I couldn’t tell if Chantalle cringed or shuddered then. (Let’s call it a “crudder”.) “Oh who knows, maybe we’ll get married one day…?”
“That stuff can’t be proven,” yawned Keisha. “Rindi, who was the tall ’Talian-looking guy you were with yesterday?”
“Oh, that’s just my sister’s ex; don’t get too excited. He wanted tips from me on how to win her back. So I suggested a bouquet of pansies, and, erm, peanuts. Only because he was crushingly cute and I couldn’t think straight!” She paused to flick back her hair, revealing some red marks on her neck. “That’s where I got these. Nadine strangled me, ’cause her parting excuse had been an arranged marriage… which is not really happening…”
It wasn’t surprising that he’d bought the excuse. Though Rindi’s folks don’t go big on tradition, she and her sisters often manage to startle the pants off people with made-up differences. I shrunk a little, remembering how silly I’d felt when we were paired on Year 6 Day and she pretended not to know what cheese roll was, to take the mickey out of me for looking so nervous. (Actually, not all my nerves had had anything to do with never having met an Indian girl before, and it was more because of the scary new school situation, but she couldn’t have guessed.)
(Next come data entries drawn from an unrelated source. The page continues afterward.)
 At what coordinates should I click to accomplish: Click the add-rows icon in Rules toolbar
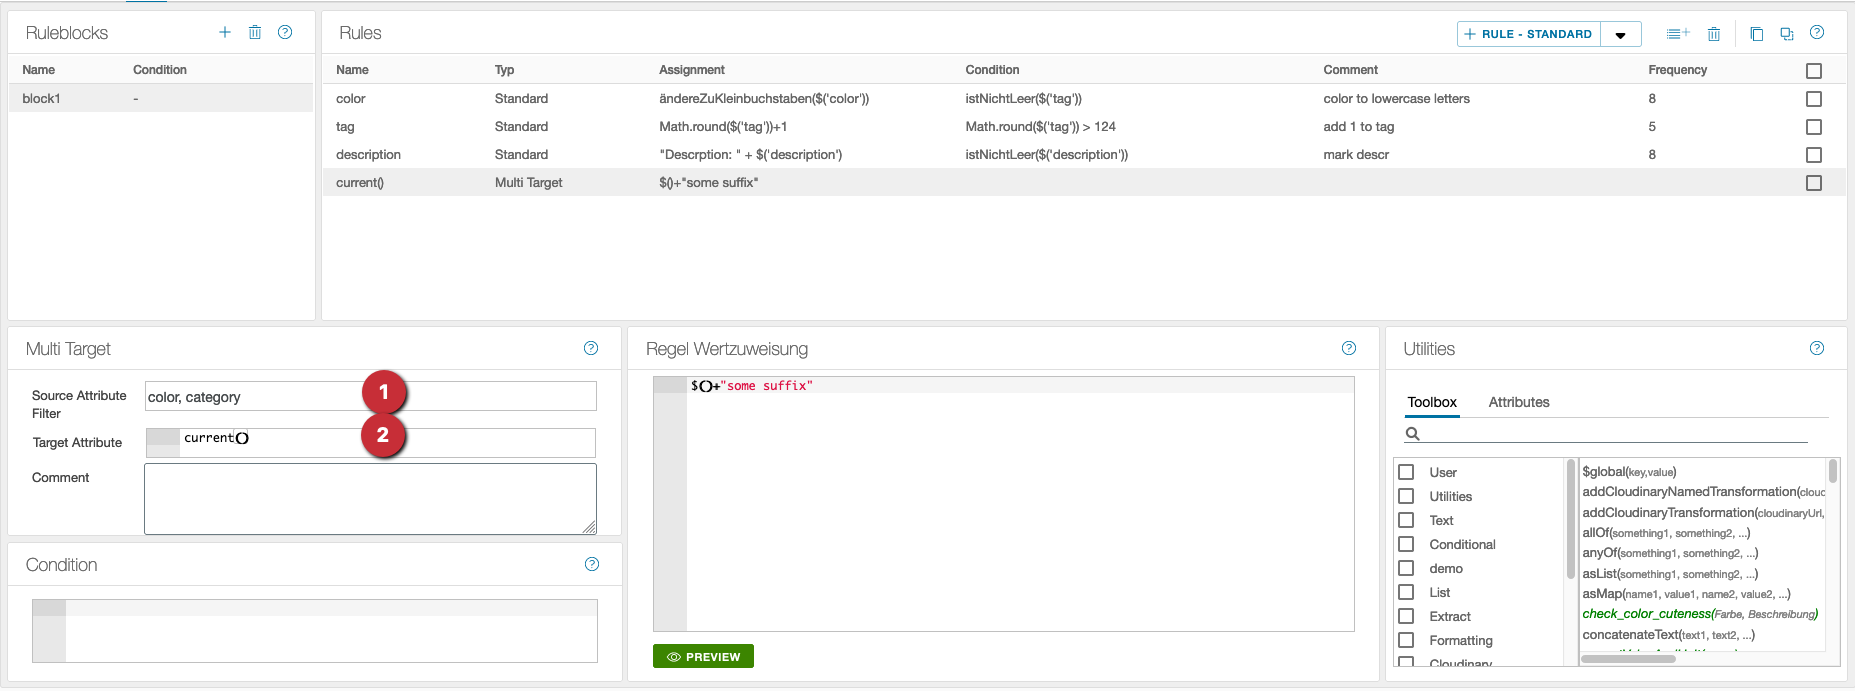[x=1678, y=34]
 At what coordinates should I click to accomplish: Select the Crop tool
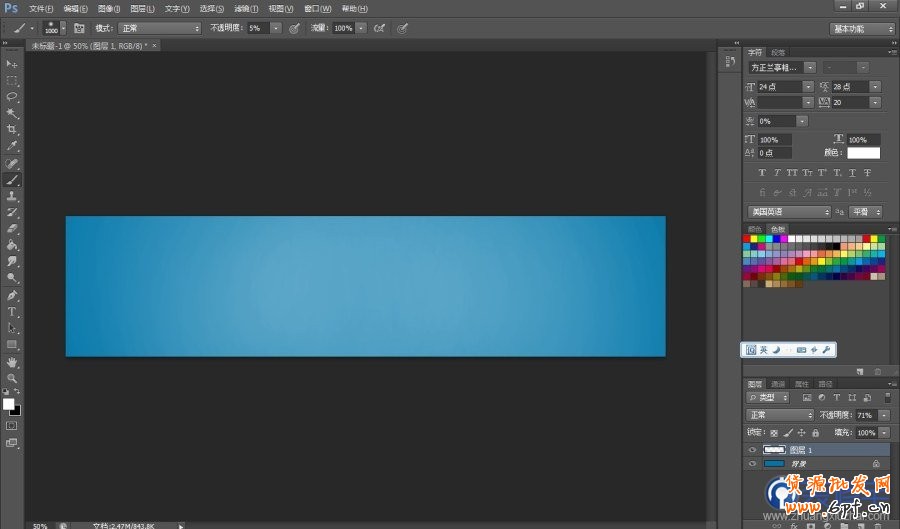12,130
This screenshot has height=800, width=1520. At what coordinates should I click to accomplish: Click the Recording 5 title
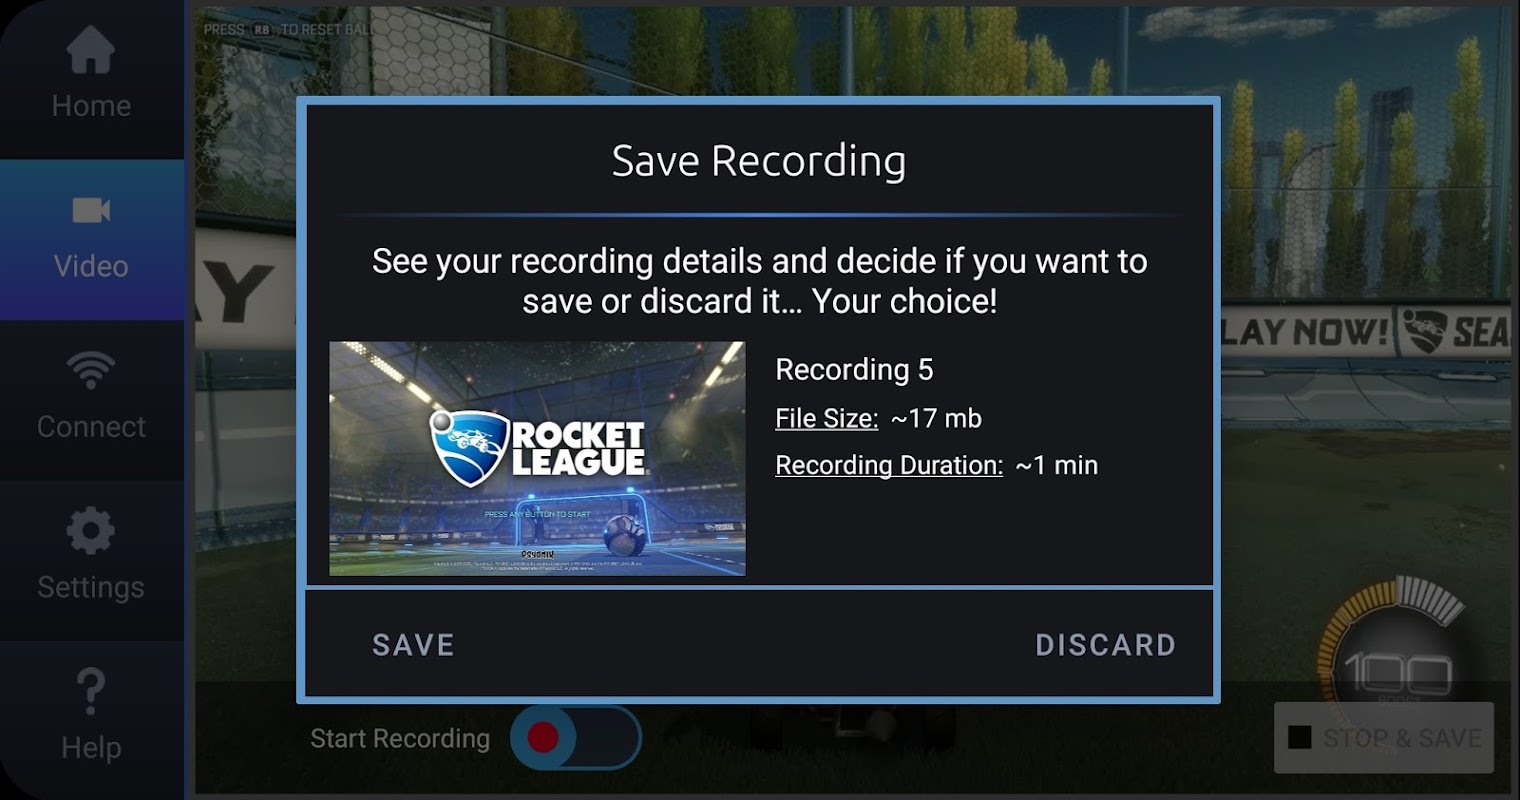click(854, 370)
I turned back to my toenails, which I’d been making a huge mess of with my eyes on the TV. Fuchsia Pink, which smelled disturbingly like tuna.
* * *
Later, when I’d got the absolute last of the tuna / nail varnish off my feet, and the last of the stickiness off the Bratz, me and the boys were no closer to solving the Mum Mystery. When I got in at five, she was home already and was finishing a lovely shepherd’s pie, acting like nothing was even different. It was a pity my teeth hurt so much that I couldn’t manage any carrot – to tell the truth, I felt too sick to swallow much at all.